-- Start PROVIDED RECORDS --
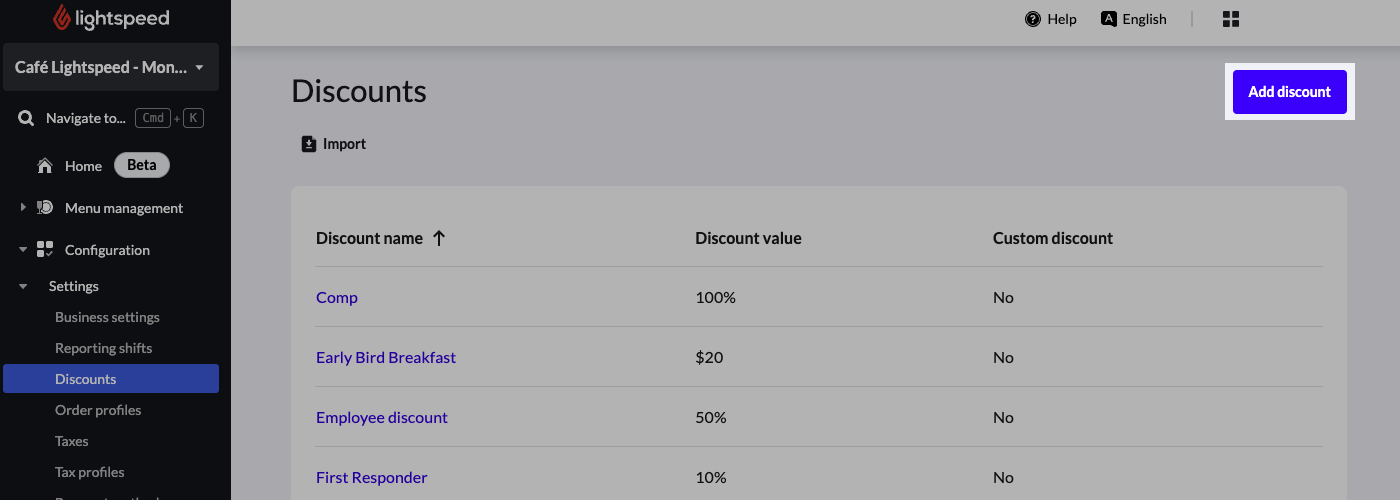Screen dimensions: 1400x500
Task: Click the Help question mark icon
Action: [x=1033, y=19]
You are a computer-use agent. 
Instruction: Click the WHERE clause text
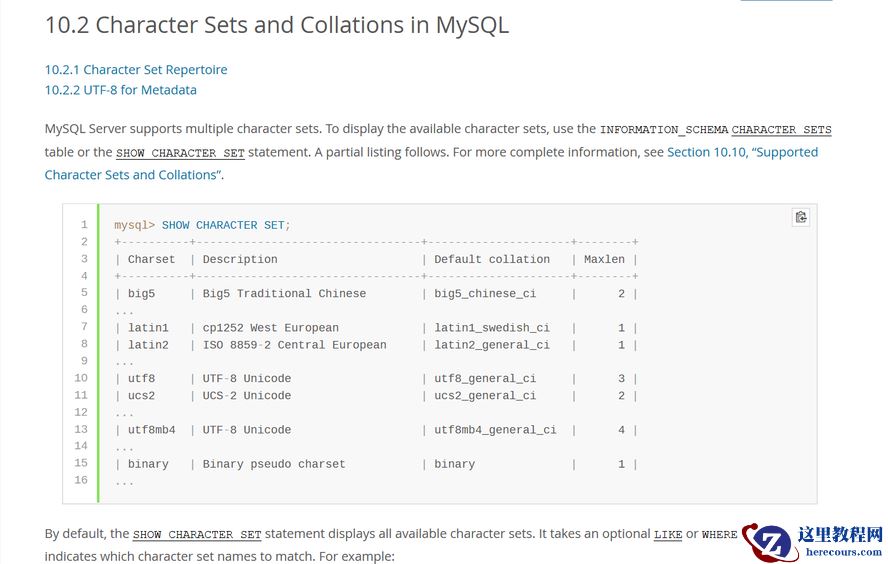[x=719, y=535]
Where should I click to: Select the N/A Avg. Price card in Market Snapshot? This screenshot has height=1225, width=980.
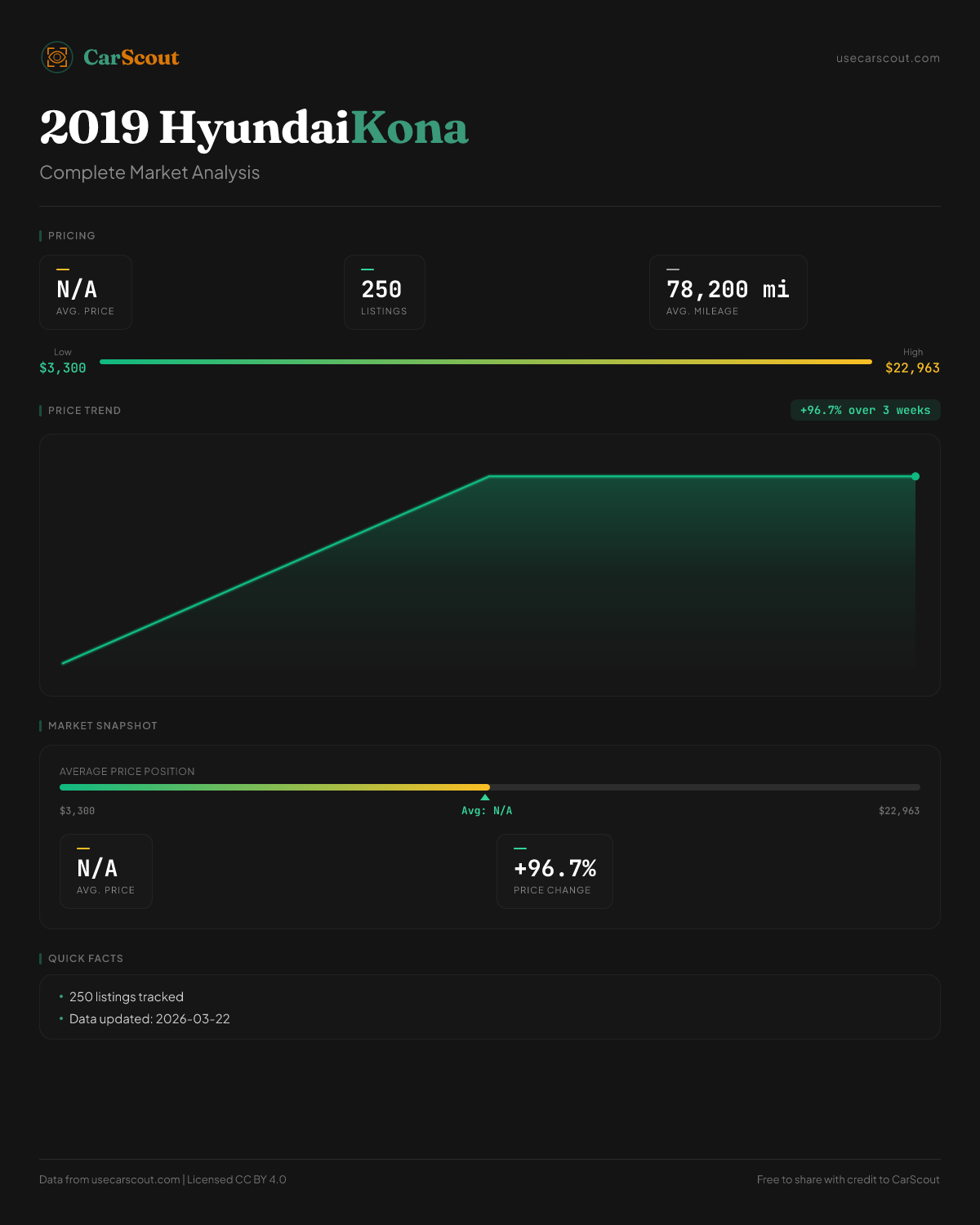pos(106,871)
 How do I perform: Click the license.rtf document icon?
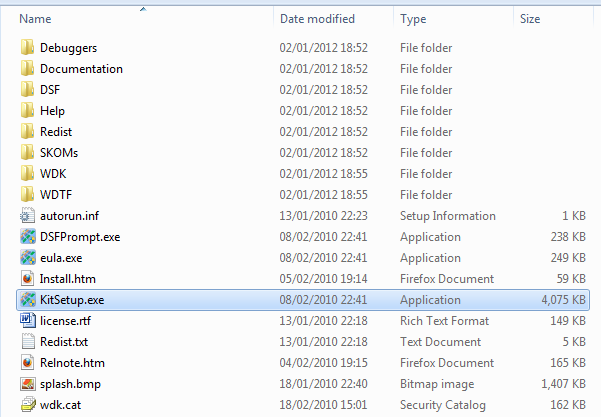coord(27,321)
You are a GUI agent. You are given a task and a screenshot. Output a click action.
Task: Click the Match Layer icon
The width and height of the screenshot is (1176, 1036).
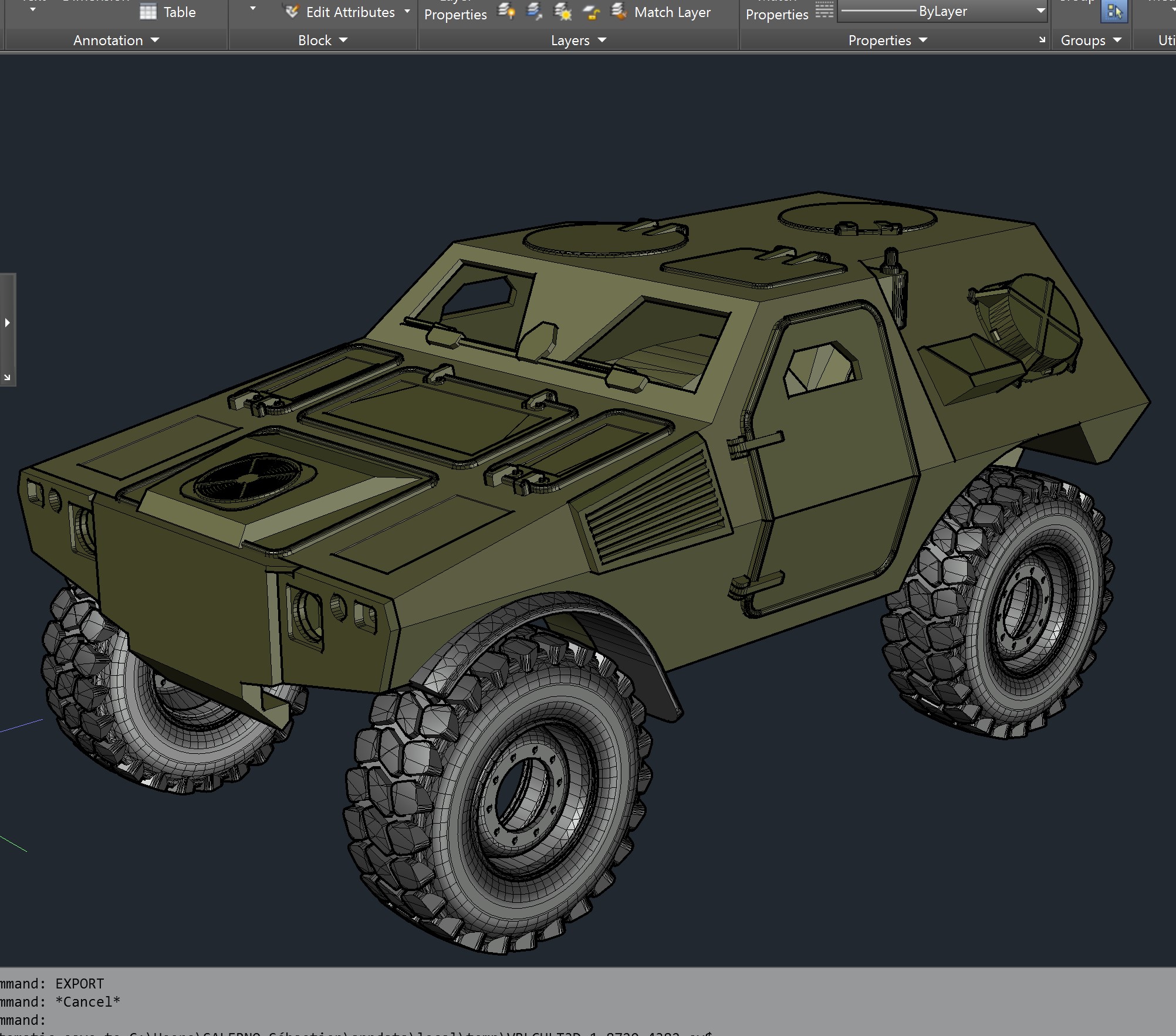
-- End PROVIDED RECORDS --
**EXERCISE GOAL:**
Copy out all of the records above word for word, but leave out the pictures.

**FINAL ANSWER:**
Screen dimensions: 1400x500
Task: Click the Help question mark icon
Action: [x=1033, y=19]
You are a computer-use agent. 
Instruction: Click the WHERE clause text
[x=719, y=535]
Where should I click to: Select the N/A Avg. Price card in Market Snapshot? This screenshot has height=1225, width=980.
pos(106,871)
 How do I perform: Click the license.rtf document icon?
coord(27,321)
You are a GUI agent. You are given a task and a screenshot. Output a click action.
Task: Click the Match Layer icon
The width and height of the screenshot is (1176, 1036).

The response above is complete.